**Activity**
Please return every line in the following data that includes the string "search".
(Beginning of Provided entries)
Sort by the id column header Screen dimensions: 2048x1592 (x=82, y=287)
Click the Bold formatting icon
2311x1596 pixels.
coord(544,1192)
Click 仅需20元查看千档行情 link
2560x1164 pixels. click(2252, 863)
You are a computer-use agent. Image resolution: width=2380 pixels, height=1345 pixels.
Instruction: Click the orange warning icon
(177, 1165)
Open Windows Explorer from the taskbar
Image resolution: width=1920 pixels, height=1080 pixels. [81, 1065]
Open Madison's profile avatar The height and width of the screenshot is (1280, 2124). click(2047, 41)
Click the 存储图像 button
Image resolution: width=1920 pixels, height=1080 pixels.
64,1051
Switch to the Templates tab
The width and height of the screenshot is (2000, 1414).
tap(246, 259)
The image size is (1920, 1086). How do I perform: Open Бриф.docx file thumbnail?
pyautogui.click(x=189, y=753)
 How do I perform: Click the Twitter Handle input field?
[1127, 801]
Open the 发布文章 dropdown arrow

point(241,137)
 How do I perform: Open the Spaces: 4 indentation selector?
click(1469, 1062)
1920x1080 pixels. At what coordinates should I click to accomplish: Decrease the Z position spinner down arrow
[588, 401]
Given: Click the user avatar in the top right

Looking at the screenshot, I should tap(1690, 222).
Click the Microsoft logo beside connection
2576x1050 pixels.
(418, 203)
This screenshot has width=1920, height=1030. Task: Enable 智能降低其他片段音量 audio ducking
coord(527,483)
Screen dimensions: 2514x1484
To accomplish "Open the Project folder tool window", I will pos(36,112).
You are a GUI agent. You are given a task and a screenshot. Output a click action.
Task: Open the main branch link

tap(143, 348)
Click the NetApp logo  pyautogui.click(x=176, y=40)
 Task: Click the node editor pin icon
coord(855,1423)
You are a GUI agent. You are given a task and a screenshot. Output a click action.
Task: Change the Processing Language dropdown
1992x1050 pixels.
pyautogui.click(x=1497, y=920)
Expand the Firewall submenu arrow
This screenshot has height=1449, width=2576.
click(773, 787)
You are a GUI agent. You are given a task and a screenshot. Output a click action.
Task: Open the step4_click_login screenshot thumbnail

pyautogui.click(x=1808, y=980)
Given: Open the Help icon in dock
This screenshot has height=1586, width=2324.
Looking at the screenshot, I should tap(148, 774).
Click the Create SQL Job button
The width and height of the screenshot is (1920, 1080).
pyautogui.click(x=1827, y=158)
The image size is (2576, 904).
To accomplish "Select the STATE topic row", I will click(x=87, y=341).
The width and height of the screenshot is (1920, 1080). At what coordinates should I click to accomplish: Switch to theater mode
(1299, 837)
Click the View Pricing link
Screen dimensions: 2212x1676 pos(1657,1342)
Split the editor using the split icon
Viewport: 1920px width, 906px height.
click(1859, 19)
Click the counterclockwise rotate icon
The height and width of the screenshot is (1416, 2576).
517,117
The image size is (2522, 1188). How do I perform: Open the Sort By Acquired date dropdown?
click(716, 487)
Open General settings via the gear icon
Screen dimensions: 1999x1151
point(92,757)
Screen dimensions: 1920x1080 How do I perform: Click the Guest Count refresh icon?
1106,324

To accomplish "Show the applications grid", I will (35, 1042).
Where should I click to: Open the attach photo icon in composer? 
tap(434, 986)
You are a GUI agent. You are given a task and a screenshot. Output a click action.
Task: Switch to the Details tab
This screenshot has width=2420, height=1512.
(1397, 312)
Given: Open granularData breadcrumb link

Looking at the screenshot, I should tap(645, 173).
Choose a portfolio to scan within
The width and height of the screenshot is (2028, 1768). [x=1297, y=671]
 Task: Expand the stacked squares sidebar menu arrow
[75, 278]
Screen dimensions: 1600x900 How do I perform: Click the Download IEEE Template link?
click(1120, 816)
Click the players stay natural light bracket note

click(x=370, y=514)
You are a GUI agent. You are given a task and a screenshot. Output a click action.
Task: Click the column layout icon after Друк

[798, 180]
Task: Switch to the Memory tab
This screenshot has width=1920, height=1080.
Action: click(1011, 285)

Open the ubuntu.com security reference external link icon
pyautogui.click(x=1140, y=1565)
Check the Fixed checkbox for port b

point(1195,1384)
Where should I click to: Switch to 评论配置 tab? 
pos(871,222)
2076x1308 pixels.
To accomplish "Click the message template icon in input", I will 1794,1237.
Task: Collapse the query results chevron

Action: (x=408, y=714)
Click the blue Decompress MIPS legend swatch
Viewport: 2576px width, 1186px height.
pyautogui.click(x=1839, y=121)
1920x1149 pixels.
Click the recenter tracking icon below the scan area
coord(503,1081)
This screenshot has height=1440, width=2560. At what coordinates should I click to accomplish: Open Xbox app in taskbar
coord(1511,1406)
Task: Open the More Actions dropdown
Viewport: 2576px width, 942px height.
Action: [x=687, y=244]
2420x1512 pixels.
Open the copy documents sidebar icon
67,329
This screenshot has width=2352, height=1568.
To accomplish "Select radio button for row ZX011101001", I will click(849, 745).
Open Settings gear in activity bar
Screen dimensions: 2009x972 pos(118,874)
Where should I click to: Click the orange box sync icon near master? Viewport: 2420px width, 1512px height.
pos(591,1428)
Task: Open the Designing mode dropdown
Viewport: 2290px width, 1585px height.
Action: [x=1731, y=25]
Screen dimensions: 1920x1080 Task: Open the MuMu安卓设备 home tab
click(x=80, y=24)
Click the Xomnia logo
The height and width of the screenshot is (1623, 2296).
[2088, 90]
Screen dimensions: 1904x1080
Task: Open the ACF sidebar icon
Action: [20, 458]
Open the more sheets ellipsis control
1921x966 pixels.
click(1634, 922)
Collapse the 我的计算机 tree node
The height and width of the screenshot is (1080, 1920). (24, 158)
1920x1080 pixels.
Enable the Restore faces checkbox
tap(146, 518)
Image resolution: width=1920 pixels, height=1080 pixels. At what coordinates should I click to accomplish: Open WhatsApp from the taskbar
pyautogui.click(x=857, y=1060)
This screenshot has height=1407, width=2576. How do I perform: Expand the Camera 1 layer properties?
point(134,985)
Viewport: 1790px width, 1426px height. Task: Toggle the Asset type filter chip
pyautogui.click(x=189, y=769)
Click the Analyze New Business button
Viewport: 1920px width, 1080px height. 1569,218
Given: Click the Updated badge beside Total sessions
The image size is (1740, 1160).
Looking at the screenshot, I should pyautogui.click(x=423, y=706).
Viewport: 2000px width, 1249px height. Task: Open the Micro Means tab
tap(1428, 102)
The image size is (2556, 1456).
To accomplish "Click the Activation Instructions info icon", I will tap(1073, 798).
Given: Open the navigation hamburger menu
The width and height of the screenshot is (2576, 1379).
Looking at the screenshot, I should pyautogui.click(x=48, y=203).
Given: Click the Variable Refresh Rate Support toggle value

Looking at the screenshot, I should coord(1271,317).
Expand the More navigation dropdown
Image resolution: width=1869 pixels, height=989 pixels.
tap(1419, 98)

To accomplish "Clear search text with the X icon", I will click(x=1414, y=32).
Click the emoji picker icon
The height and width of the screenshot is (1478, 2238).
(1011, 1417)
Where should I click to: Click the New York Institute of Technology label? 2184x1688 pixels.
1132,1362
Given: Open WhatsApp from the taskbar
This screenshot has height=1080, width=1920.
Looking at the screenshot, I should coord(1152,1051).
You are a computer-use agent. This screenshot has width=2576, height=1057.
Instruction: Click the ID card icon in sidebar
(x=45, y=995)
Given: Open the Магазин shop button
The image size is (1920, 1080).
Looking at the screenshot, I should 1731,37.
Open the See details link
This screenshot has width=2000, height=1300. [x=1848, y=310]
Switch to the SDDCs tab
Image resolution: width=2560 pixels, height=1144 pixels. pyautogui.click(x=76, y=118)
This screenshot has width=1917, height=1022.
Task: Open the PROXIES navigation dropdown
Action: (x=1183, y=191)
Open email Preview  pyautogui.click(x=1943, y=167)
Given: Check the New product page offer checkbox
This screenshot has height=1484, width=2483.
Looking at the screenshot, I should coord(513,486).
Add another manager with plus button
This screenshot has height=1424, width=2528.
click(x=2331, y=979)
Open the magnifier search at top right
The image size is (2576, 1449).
(End of Provided entries)
**Result below**
To accomplish "Clear search text with the X icon", I will click(x=1414, y=32).
Open the magnifier search at top right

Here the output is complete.